ÜBERTRAGENVONFRIDERIKE MARIA ZWEIG

MIT 27 HOLZSCHNITTEN VON FRANS MASEREEL

IM INSEL-VERLAG ZU LEIPZIG

EIN ABEND

Mit ähnlichem Getöse, als wenn in Wäldern gewaltsame Sturmstöße das Pfeifen des Windes durchbrechen, rollt die Untergrundbahn ihrem Endziel zu. Wie eine längliche schwarze Perle schlängelt sie sich durch den Tunnel, um in der Station dann einer großen leuchtenden Perle zu gleichen.
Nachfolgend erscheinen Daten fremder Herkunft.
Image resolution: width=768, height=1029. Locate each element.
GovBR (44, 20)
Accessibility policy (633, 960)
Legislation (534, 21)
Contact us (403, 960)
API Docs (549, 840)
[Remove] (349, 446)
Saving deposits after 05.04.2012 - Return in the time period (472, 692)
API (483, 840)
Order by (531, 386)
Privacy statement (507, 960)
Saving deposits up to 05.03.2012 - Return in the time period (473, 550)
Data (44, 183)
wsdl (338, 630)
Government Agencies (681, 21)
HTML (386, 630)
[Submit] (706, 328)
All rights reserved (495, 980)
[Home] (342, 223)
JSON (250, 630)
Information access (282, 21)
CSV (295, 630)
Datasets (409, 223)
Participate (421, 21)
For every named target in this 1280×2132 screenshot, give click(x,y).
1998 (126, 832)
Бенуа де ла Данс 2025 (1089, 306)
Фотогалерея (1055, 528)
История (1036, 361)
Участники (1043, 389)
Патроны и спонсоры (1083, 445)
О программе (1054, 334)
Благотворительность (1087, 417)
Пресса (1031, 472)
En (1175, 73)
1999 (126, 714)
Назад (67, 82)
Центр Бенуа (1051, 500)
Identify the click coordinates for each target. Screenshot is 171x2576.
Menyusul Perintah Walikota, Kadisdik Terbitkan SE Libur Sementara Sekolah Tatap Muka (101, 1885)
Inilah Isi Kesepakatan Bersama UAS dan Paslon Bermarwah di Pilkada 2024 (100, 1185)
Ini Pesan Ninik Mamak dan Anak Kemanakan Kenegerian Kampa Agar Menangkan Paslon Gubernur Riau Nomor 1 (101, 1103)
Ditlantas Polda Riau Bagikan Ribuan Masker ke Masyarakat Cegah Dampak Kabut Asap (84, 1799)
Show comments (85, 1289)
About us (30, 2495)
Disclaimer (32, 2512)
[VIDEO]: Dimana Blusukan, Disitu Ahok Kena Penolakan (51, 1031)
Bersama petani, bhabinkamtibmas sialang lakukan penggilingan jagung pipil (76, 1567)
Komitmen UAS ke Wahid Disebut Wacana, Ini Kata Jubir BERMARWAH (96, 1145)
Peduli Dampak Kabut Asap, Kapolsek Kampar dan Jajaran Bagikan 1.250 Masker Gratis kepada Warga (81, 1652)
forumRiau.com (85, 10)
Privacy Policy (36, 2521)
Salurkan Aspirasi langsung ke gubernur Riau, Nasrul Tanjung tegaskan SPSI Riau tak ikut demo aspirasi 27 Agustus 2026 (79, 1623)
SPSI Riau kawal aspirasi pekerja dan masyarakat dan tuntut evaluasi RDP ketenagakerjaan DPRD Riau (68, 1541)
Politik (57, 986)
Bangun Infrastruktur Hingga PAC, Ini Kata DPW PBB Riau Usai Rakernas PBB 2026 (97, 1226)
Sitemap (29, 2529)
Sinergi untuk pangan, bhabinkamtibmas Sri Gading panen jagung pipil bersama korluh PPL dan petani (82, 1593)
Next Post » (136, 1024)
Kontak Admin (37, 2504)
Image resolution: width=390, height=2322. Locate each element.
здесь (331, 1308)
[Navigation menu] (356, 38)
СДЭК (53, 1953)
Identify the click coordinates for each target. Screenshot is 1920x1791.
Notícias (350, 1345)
Strahlend und atemlos hält sie inne. In die aquariumartigen Glashallen fallen schwere und dunkle Gegenstände nieder, andere leichtere gleiten und heben sich in den Labyrinthen der Stiegen und Gänge, als bewegte sie die Abendluft, die um den Rachen des Tunnels flattert. Das Aus und Ein genau scheidend, klappt jede der Falltüren wie das Holzmesser eines Bäckers unerbittlich und unaufhörlich auf und ab.

Es ist in einem der letzten Züge, zu später Stunde an irgendeinem Werktag.

In einem der Waggons befindet sich ein einziger Fahrgast, ein junger Mann, der, in eine Ecke geschmiegt, vor sich hinsinnt. Tagsüber hat es reichlich geregnet. Noch haften an den Fensterscheiben Tropfen und Rinnsal des Regens, der den Zug auf den Boulevards, dort wo er aus der Erde hervorkam, ansprühte. Die Schmutzspuren eines ganzen Tages bedecken den Fußboden.

Der junge Mann verfolgt die Entwicklung einer Gedankenreihe, die sich in ihm zu regen begonnen, kaum daß er Platz genommen hatte. In seinen Gliedern drückt die Müdigkeit eines langen Tages, an dem er viel gegangen ist und viel gesprochen hat; jedoch die nie aussetzende Lebendigkeit seines Geistes läßt ihn den Körper und seine Abspannung vergessen. Er hebt kaum den Kopf in den Stationen, die wie Illustrationen einer Lektüre sind, zu denen etwa das Hineilen im Tunnel der Text wäre.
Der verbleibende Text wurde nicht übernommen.